Chocolate ice cream tastes better than its vanilla counterparts. It’s also better at producing clean energy than other flavors.
Resource management firm Veolia and ice cream manufacturer R&R Ice Cream have teamed up to turn ice cream waste into energy.
An anaerobic digestion (AD) facility funded by Iona Capital and operated by Veolia converts the ice cream sludge — sugar, fat and protein that is left behind after production line cleansing — into biomethane, which is then used to heat homes via the UK’s National Grid.
Veolia explains that chocolate ice cream provides 10 percent more energy than vanilla during the AD process, and 20 percent more energy than strawberry. Adding a chocolate flake to the mix could boost the energy efficiency by 20 percent.
The raw material that goes into AD facility would otherwise be sent to landfill. Not only does this project divert waste, but the by-product that is leftover at the end of the anaerobic digestion process is a nutrient-rich fertilizer that can be used by local farms.
The R&R factory, based in Leeming Bar, North Yorkshire, is the UK’s largest producer of own label ice cream as well as top brands such as Nestlé’s Fab, Rowntrees’ Fruit Pastille lollies, Cadbury’s Dairy Milk chocolate sticks, Oreo ice cream and Yoomoo frozen yogurt.

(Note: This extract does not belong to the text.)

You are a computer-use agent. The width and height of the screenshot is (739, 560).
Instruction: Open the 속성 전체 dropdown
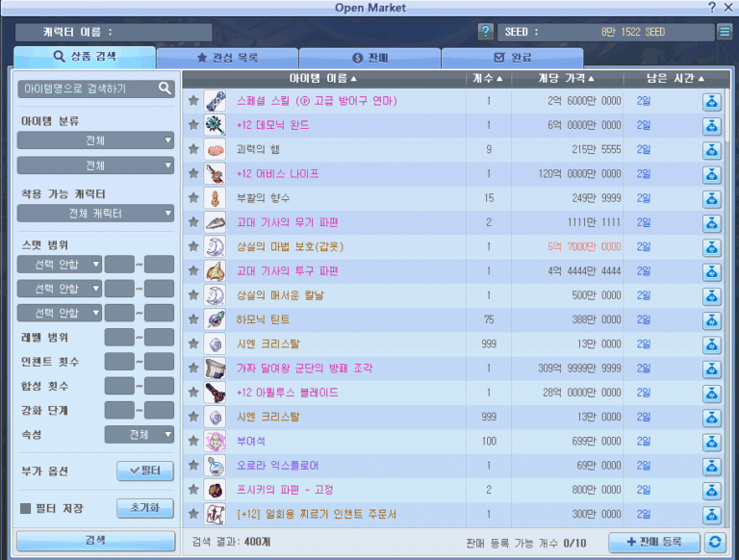(139, 435)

This isn’t the first project that turns ice cream waste into biogas. Unilever also converts ice cream waste from a Dutch Ben & Jerry’s factory into energy for the factory.
The Veolia gas-to-energy project, one of the region’s largest, will help the UK achieve its government-set goal of 20 percent clean energy by 2020.
Earlier this month Veolia announced it had helped a Michigan waste-to-energy facility maximize its 800KW power output capacity and signed a contract with the plant’s owner for continued operations and maintenance.